An election worker in Pennsylvania storing ballots after they were scanned and recorded at the Board of Elections office in Doylestown in October 2022. The New York Times Photo

The New York Times
In the spring of 2020, when President Donald J. Trump wrote messages on Twitter warning that increased reliance on mail-in ballots would lead to a “rigged election,” the platform ran a corrective, debunking his claims.

“Get the facts about mail-in voting,” a content label read. “Experts say mail-in ballots are very rarely linked to voter fraud,” the hyperlinked article declared.

Last month, Elon Musk, who has since bought Twitter and rebranded it X, echoed several of Mr.
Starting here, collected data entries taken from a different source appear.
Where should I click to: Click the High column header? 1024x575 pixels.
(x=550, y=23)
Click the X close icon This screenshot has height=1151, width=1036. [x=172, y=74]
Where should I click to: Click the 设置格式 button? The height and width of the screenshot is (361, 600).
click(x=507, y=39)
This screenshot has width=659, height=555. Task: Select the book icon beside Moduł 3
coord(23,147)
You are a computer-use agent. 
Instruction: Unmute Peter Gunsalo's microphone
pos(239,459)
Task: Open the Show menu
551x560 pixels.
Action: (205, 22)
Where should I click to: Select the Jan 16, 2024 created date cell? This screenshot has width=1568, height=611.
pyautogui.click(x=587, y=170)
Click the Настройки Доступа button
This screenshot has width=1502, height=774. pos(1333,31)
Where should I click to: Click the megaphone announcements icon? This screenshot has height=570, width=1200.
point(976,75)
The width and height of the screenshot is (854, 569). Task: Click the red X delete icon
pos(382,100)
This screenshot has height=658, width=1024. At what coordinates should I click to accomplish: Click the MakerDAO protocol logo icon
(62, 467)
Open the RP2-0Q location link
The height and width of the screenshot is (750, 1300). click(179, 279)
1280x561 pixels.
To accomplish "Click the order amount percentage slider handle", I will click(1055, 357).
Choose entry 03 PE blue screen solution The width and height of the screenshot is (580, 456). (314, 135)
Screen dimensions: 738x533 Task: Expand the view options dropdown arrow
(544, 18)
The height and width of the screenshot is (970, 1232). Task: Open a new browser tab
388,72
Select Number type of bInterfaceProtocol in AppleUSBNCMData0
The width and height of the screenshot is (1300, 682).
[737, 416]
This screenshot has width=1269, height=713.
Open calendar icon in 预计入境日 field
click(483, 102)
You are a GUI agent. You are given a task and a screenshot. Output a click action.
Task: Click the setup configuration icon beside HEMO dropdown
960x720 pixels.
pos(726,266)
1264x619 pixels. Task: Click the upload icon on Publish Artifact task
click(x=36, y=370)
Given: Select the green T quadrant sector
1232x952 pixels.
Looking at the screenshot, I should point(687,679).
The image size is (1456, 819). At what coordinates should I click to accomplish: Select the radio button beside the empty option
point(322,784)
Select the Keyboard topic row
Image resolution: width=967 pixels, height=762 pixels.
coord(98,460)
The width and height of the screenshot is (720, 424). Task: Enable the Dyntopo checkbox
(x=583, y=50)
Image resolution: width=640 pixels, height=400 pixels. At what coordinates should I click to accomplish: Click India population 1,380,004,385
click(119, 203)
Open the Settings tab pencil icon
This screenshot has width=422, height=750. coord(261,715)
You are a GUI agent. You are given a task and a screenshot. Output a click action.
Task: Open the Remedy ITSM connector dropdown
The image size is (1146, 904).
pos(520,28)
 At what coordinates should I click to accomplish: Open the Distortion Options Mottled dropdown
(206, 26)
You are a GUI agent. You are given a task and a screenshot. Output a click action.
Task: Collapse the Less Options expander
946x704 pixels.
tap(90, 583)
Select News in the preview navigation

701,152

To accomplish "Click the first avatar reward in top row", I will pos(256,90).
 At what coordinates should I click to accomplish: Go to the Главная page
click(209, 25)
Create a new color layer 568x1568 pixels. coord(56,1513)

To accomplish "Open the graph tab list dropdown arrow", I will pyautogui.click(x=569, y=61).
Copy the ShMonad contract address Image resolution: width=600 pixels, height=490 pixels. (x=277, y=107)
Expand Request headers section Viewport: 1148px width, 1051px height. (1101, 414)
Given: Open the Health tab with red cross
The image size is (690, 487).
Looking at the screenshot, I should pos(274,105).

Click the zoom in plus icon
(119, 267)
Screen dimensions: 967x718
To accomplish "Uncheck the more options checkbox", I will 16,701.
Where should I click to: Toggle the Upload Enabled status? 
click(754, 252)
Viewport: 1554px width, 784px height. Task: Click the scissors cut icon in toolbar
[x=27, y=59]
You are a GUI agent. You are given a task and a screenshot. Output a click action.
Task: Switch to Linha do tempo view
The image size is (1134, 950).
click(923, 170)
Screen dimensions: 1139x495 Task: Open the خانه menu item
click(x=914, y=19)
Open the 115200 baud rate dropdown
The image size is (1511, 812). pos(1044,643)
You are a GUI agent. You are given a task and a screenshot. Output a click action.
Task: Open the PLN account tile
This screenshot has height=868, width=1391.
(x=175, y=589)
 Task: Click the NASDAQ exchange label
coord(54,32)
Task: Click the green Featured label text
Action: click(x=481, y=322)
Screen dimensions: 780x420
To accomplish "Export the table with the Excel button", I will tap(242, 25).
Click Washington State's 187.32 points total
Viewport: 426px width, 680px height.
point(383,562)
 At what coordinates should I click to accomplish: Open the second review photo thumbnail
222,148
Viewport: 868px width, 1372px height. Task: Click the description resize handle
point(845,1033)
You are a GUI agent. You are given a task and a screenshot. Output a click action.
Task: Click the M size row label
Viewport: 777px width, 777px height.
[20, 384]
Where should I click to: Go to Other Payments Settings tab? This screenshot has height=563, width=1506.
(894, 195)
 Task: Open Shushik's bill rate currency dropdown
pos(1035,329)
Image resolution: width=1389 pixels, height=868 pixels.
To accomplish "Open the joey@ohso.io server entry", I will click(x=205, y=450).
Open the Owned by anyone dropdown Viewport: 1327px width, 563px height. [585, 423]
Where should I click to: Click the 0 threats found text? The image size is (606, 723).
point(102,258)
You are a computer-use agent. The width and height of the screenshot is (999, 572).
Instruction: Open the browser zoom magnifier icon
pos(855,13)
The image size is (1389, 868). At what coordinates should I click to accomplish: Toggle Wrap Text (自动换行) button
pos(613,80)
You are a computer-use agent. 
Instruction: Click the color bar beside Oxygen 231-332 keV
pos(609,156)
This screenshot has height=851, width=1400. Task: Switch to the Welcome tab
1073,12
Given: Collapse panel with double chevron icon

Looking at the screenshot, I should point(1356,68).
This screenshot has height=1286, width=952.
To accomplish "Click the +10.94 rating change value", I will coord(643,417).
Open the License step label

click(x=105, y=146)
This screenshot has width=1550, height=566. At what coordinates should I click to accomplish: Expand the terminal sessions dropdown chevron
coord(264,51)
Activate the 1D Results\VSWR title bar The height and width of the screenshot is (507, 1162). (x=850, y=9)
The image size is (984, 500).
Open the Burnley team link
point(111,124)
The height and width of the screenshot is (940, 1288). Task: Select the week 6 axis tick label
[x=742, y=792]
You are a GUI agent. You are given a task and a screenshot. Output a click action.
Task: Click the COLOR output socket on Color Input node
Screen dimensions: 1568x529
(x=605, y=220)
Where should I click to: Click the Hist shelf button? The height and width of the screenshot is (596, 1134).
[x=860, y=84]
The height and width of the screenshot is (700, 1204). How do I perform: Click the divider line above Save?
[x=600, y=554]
Trump’s claims about the American voting system, putting forth distorted and false notions that American elections were wide open for fraud and illegal voting by noncitizens.

This time, there were no fact checks. And the X algorithm — under Mr. Musk’s direct control — helped the posts reach large audiences, in some cases drawing many millions of views.

Since taking control of the site, Mr. Musk has dismantled the platform’s system for flagging false election content, arguing it amounted to election interference.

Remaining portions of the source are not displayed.